___ The input ___

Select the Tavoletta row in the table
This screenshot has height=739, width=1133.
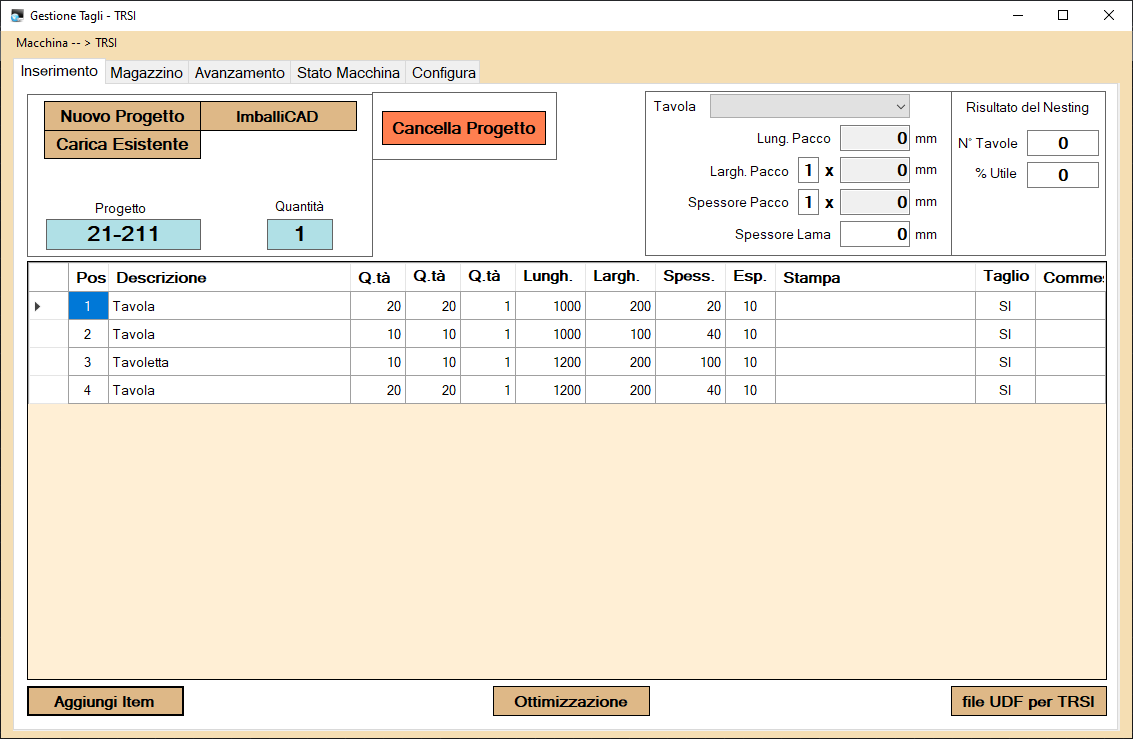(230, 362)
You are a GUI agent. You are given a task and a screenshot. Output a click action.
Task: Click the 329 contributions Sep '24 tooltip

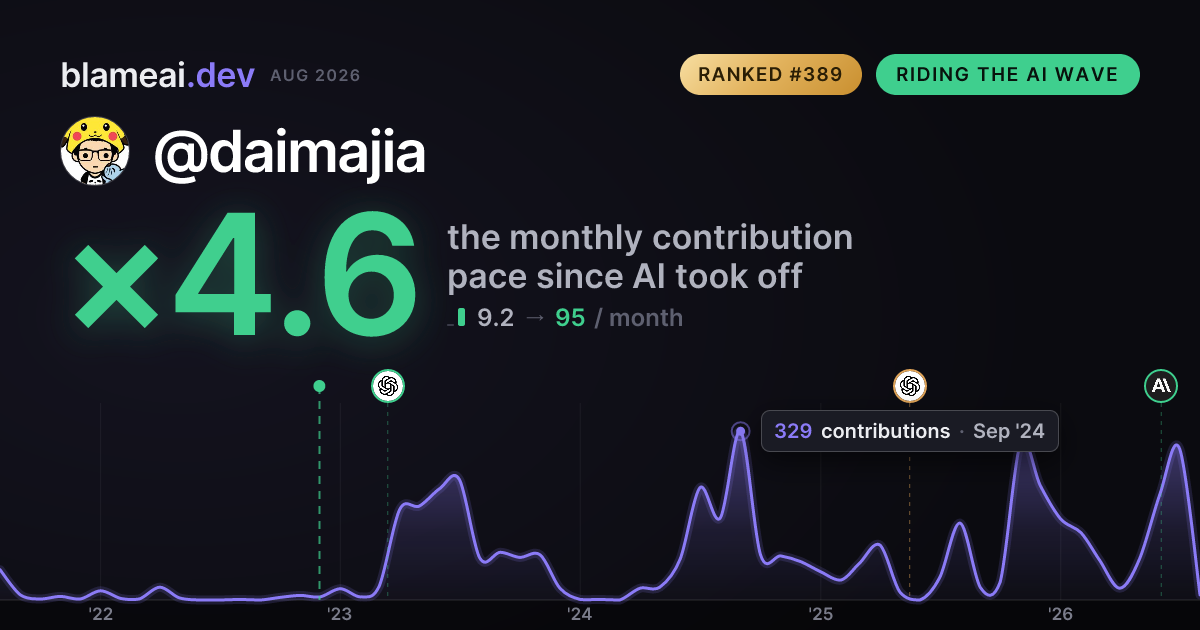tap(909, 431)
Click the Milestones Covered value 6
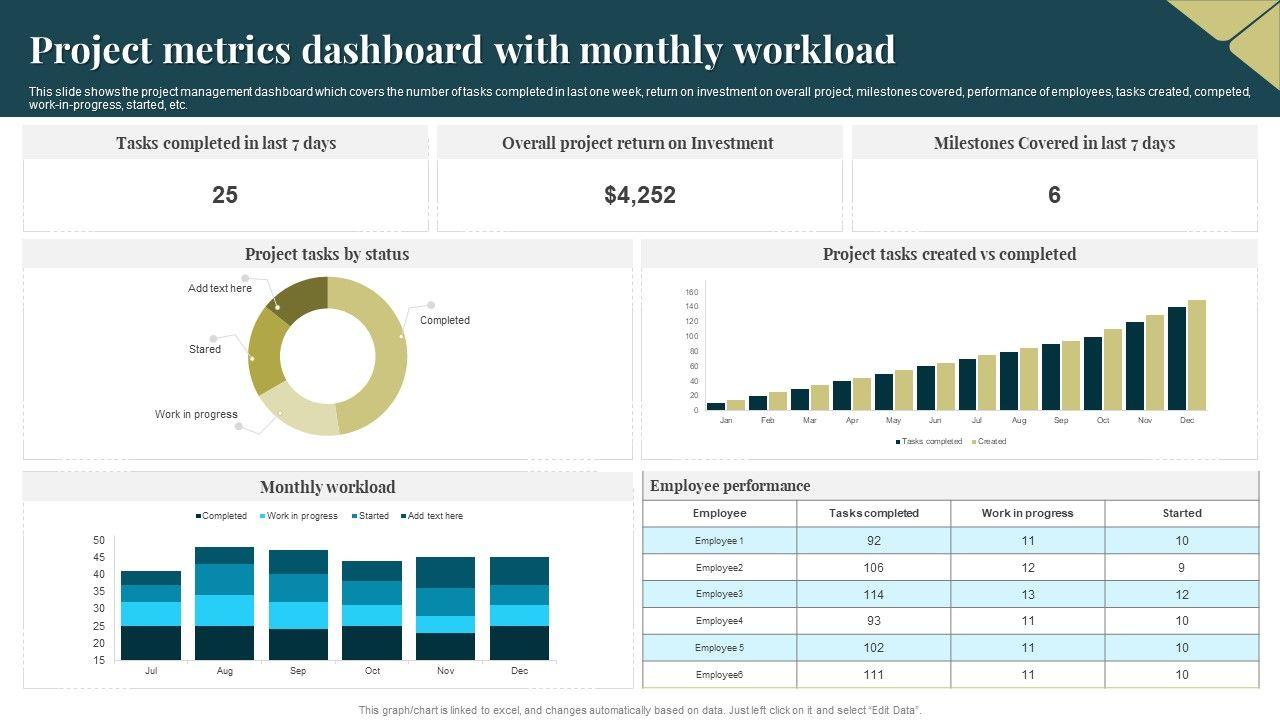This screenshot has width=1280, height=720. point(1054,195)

___

Activity ▸ Retype each record exactly as it stands, but do not include the pictures.

Output ▸
Select the Tavoletta row in the table
This screenshot has height=739, width=1133.
(230, 362)
You are a GUI agent. You are given a task and a screenshot. Output a click action.
Task: Click the 329 contributions Sep '24 tooltip

tap(909, 431)
Click the Milestones Covered value 6
This screenshot has width=1280, height=720. point(1054,195)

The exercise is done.